TASK TO CARRY OUT – Reproduce the records below, substituting "tick label" for every occurrence of "axis label" and leaving everything else unchanged.

DATA PROVIDED –
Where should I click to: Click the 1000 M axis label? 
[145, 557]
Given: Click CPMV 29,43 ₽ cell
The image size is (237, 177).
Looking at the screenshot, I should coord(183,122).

THE RESPONSE –
Where should I click to: Click the 1000 M tick label? 
[145, 557]
Given: Click CPMV 29,43 ₽ cell
The image size is (237, 177).
Looking at the screenshot, I should coord(183,122).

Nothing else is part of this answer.